** Opening Given entries block **
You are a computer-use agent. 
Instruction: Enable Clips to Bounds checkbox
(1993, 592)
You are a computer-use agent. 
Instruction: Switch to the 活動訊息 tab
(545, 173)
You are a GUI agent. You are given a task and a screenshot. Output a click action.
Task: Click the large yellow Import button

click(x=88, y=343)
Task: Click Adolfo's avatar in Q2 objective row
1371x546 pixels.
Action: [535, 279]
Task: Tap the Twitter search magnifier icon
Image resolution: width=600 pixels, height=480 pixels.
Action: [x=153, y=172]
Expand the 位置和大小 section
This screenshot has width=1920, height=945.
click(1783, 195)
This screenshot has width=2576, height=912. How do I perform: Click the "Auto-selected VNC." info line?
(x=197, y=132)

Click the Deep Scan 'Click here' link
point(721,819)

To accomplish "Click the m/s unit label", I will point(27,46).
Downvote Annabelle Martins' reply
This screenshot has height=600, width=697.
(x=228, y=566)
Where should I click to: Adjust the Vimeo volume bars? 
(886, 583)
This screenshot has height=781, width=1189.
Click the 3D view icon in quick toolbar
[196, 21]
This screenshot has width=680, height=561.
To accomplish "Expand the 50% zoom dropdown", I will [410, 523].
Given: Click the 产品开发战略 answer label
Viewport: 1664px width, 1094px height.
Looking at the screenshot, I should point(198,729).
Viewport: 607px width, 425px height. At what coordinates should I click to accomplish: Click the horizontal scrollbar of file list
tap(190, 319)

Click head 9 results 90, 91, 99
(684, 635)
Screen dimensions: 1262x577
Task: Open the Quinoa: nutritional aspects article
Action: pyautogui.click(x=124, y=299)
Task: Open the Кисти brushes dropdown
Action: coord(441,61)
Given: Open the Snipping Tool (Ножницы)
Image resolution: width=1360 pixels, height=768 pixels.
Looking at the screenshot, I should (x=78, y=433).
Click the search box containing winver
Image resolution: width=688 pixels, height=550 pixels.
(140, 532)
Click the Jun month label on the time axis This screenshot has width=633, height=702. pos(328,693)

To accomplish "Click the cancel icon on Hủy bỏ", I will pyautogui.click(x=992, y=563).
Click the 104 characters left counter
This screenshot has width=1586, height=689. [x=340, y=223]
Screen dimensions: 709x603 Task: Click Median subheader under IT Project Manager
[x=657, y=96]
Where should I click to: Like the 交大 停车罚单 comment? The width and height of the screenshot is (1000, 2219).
** Closing Given entries block **
> Required action
Search the data above for the string "label" and copy each line that has it.

> Output of the task
To accomplish "Click the m/s unit label", I will point(27,46).
Given: Click the 产品开发战略 answer label
Click the Jun month label on the time axis This screenshot has width=633, height=702. pos(328,693)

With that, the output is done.